The test directory contains the "test_movement.c" file that was
written to run on a standard PC. It was used to test displaying
images to the screen and character movement while the VGA was
still under development.


#################################
# Screen Buffer
#################################

In the src/smashbitban.c file, there is a global variable named
"screen". This screen variable is 1152 bytes. The bytes correspond
to 48x48 pixels where every byte contains two pixels. Thus
48*24=1152. Storing two pixels in every byte saved us space and made
pushing pixels out on the port pins pretty fast, but also added
complexity to the image drawing and image erasing functions. When
drawing the menu, the character select screen, or the field select
screen, the screen buffer is only updated when a change is made.
During gameplay, the screen is update every tenth of a second. Each
character is first erased at their previous location and frame. Next,
each character is drawn at their new location and frame. Note that
when a character is erased, the background is simply drawn on top
of them.



#################################
# Image Generation
#################################

Most of the images were drawn using kolourpaint. Every image was
saved as a png to add compression, but avoid the image smudging
that a jpeg introduces. The PIL library in Python was used to
open the image and extract all of the pixels at once into a
giant 2-dimensional array of pixels. Each pixel is traversed
using a double for loop, and the hex data is assigned corresponding
to the color of the pixel. Valid C code is generated, and the
image information is written in hex. The color mappings are
as follows:

       rgb
white: 111
black: 000
blue:  001
green: 010
red:   100
pink:  101
yellow:110
brown: 011  // This would be cyan, but we remapped it in our circuit



#################################
# Physics Explained
#################################

Acceleration, velocity, and position are tracked for both characters
in the game. The acceleration and velocity are stored as 1/v and 1/a,
where "v" is velocity and "a" is acceleration. The reason for this
is that floating point arithmetic is ineffecient to implement on an
embedded device.

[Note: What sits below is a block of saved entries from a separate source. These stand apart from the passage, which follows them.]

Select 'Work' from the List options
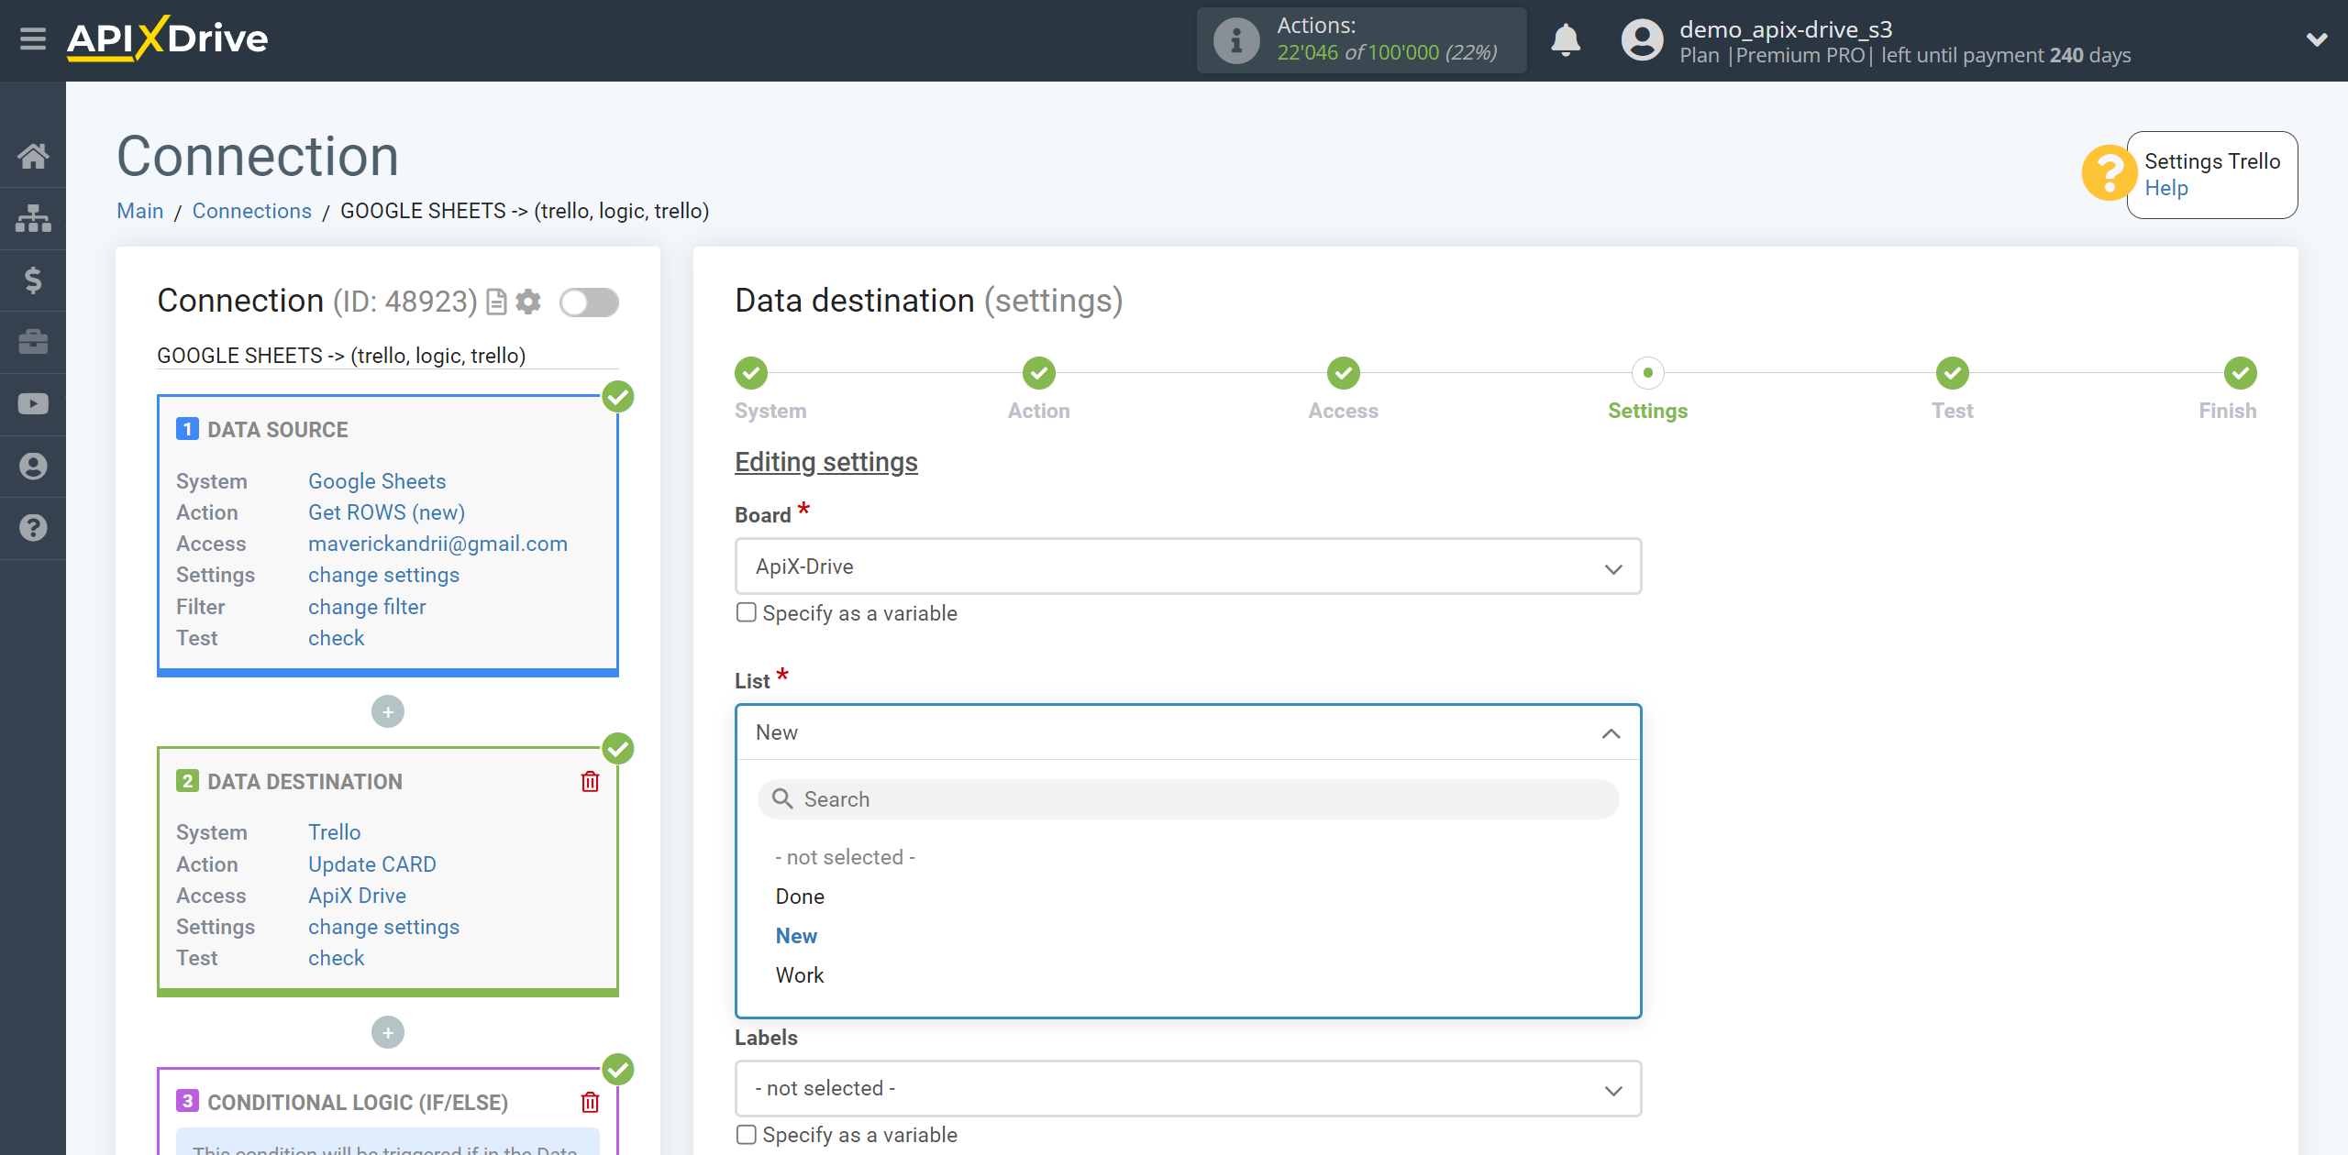Screen dimensions: 2348x1155 coord(798,975)
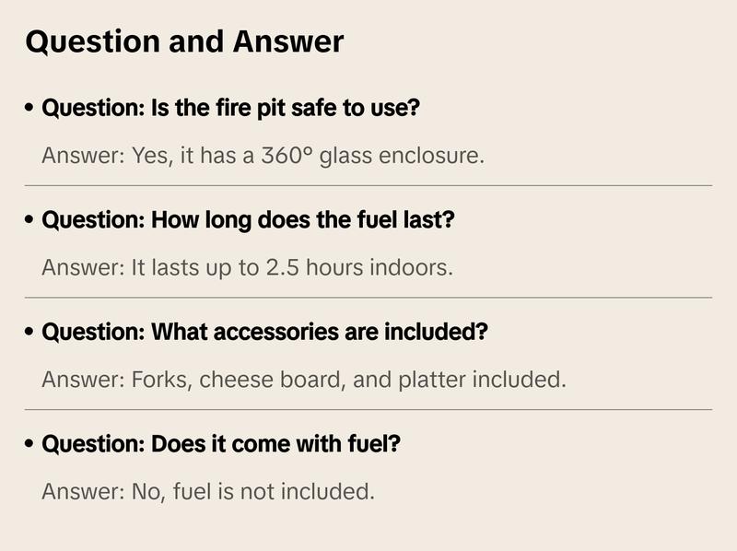Expand 'What accessories are included?' question
This screenshot has height=551, width=737.
pyautogui.click(x=264, y=332)
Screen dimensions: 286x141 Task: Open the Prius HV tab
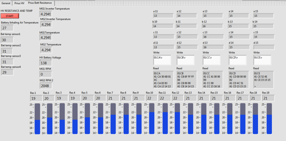(19, 3)
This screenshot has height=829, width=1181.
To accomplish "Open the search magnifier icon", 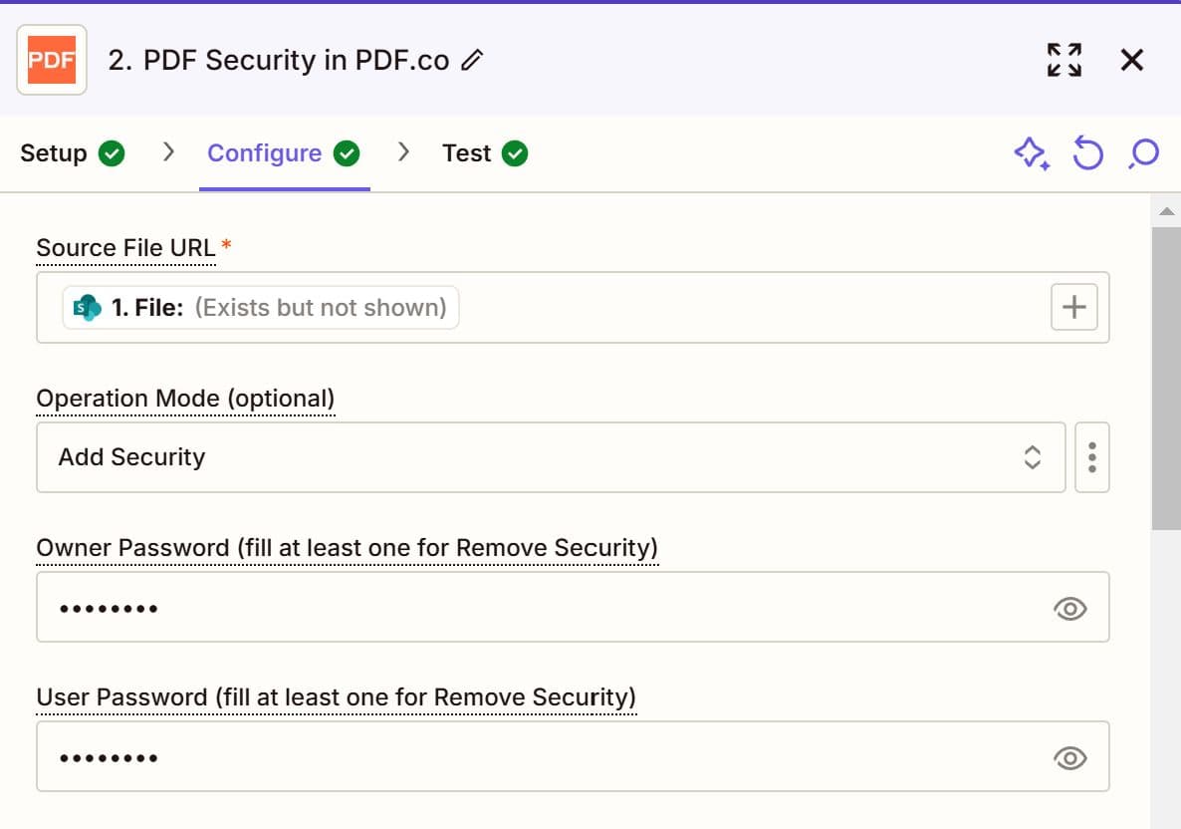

This choice in storing velocity and acceleration also
worked well with the Timer interrupt. Each velocity and acceleration
value comes paired with a counter that keeps track of when the
velocity and position values should be updated. For example, if my
velocity is 500 miliseconds, then I update the players position by
one pixel every 500 miliseconds. In the case of the code implemented,
the Timer interrupt occurs every 10 milliseconds, so the corresponding
velocity value would not be 500, but 50. Every time the velocity counter
(incremented each time the timer is called) reaches 50, then the position
is updated. In the same manner, the velocity is affected by the
acceleration. The position is still stored in x and y coordinates (in
case you wondered).
While the position is updated by one every time, the velocity is updated
as a function of the acceleration value. The formula is as follows:

vnext = (vprev*acurr)/(vprev + acurr)

vnext: The updated velocity value
acurr: The current acceleration value (controlled by the analog joystick)
vprev: The previous/current velocity value

This formula works well on the microcontroller, because the division,
where round off errors occur, can be done last.

Given the above system, jumping was easy to implement. The player
is given an initial velocity "up", and a constant acceleration "down".